Psychological factors are responsible for about 10%-20% of all cases of erectile dysfunction, or ED. It is often a secondary reaction to an underlying physical cause. In some cases, the psychological effects of ED may stem from childhood abuse or sexual trauma. However, the most common psychological causes of ED include:
Stress: Stress can be job-related, money-related, or the result of marital problems, among other factors.
Anxiety: Once a man experiences ED, he may become overly worried that the problem will happen again. This can lead to "performance anxiety," or a fear of sexual failure, and consistently lead to ED.
Guilt: A man may feel guilty that he is not satisfying his partner.
Depression: A common cause of ED, depression affects a person physically and psychologically. Depression can cause ED even when a man is completely comfortable in sexual situations. Drugs used to treat depression may also cause ED.
Low self-esteem: This can be due to prior episodes of ED (thus a feeling of inadequacy) or can be the result of other issues unrelated to sexual performance.

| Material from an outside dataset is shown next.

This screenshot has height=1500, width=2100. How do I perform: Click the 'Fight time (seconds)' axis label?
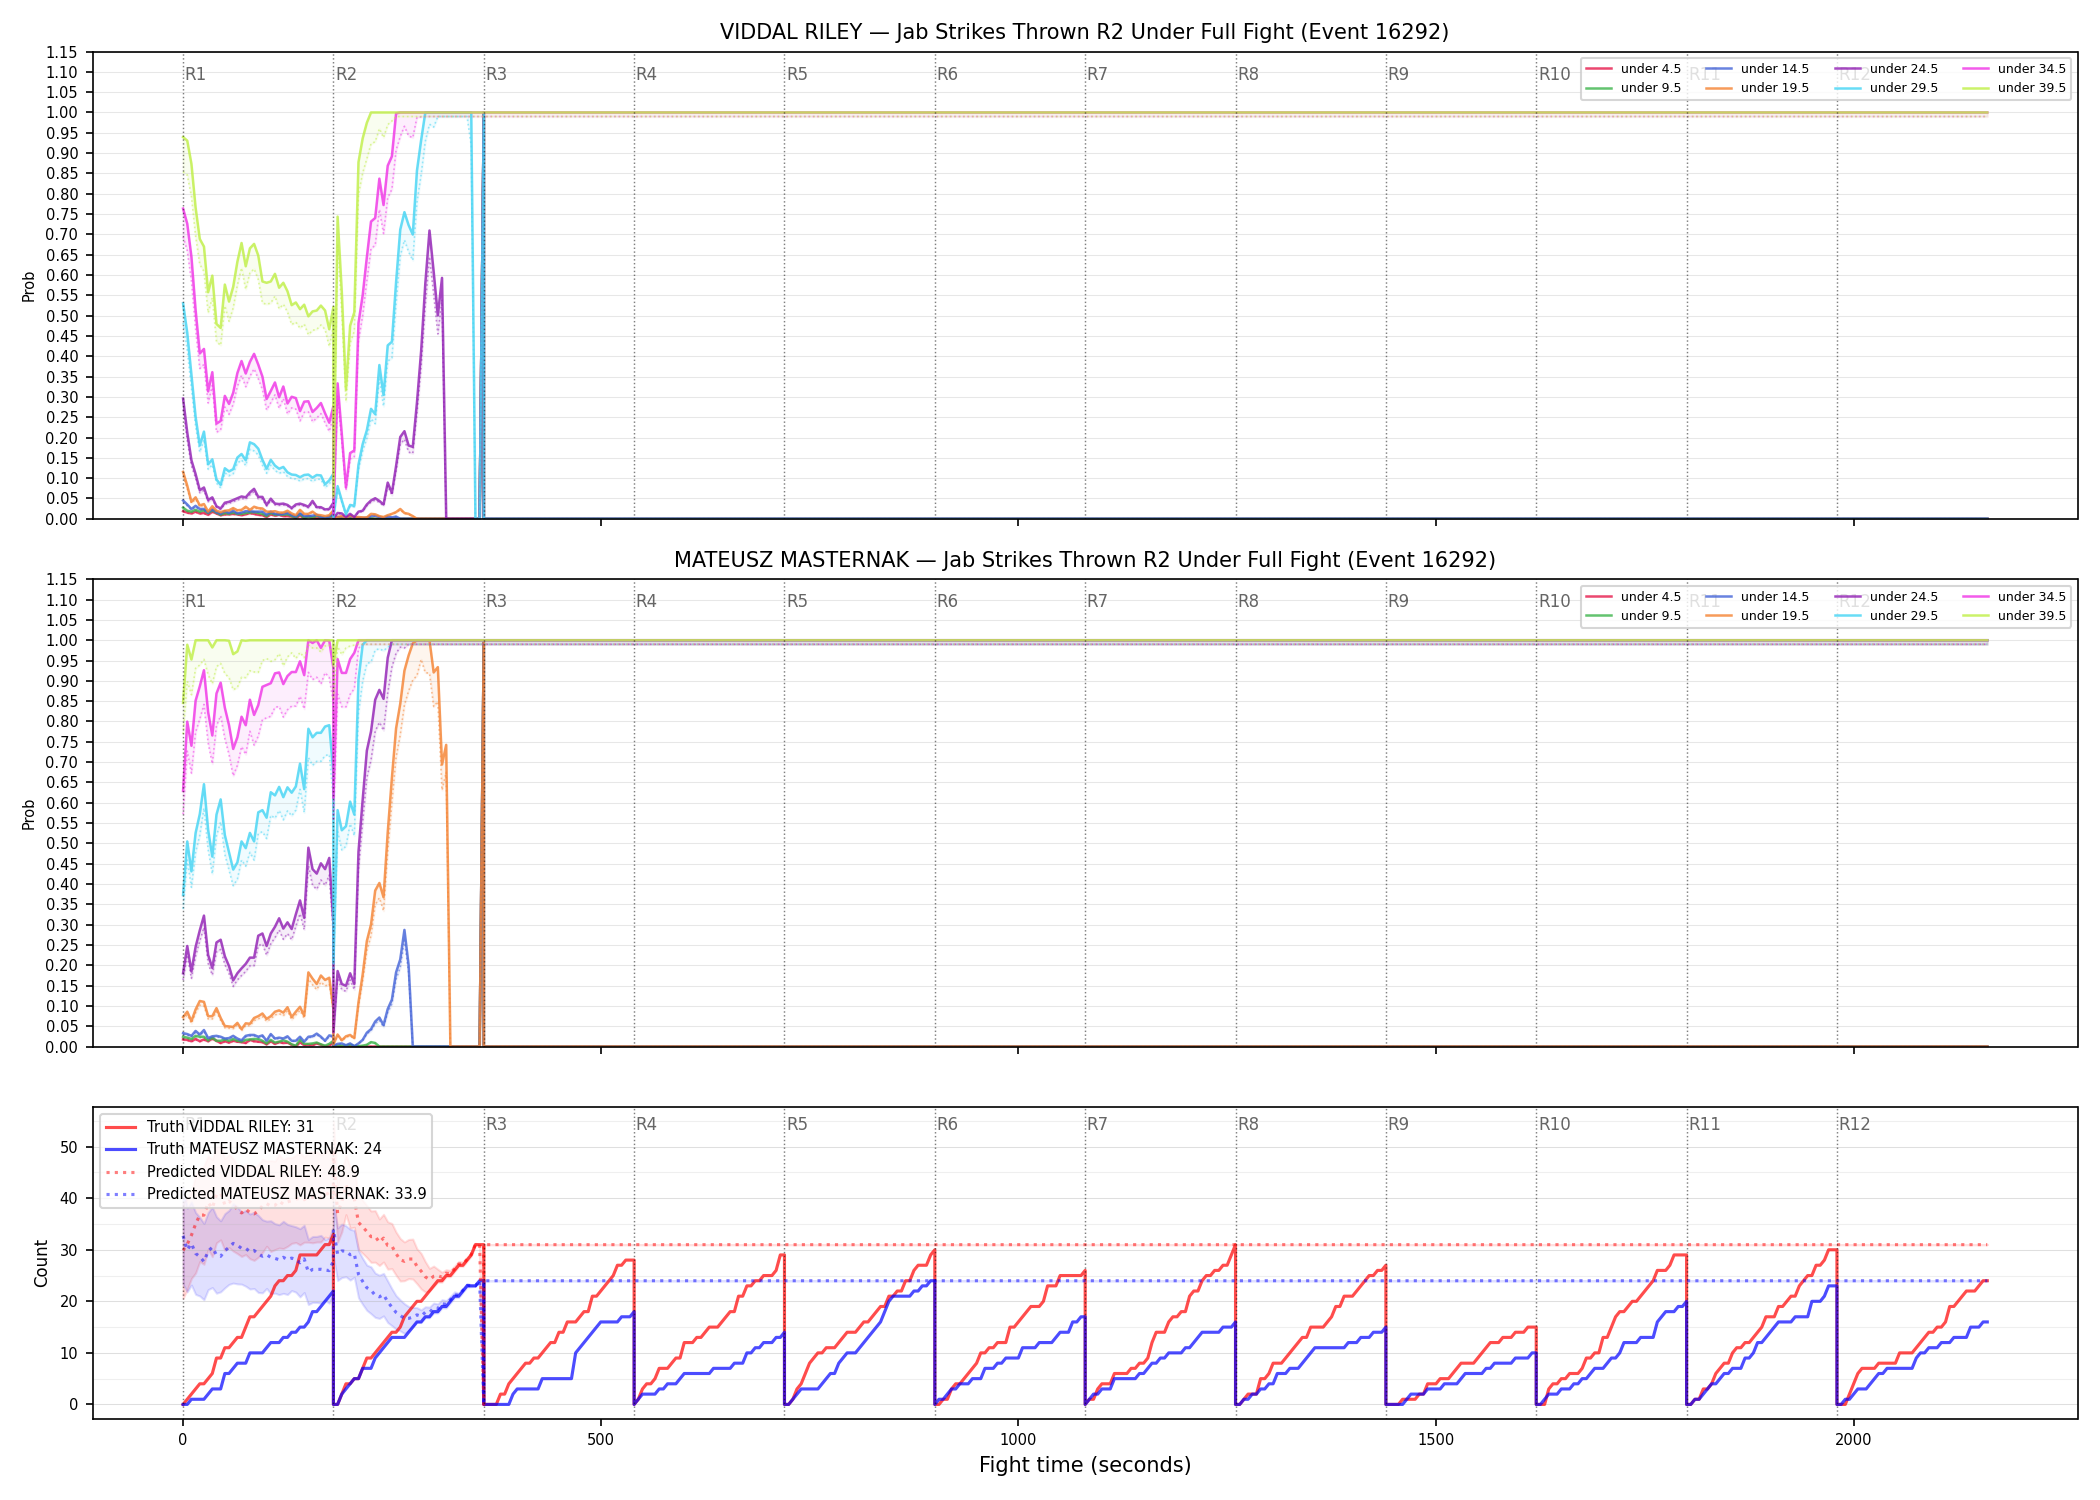pyautogui.click(x=1085, y=1465)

Indifference: This may come as a result of age and a subsequent loss of interest in sex, be the result of medications or stemming from problems in a couple's relationship.
All men at one time or another will experience ED. Only if the problem becomes persistent -- occurs more than half the time -- or becomes a source of distress for you or your partner should you be concerned and consider seeking medical advice and treatment. For men whose erectile dysfunction is caused by psychological problems, therapy may be needed.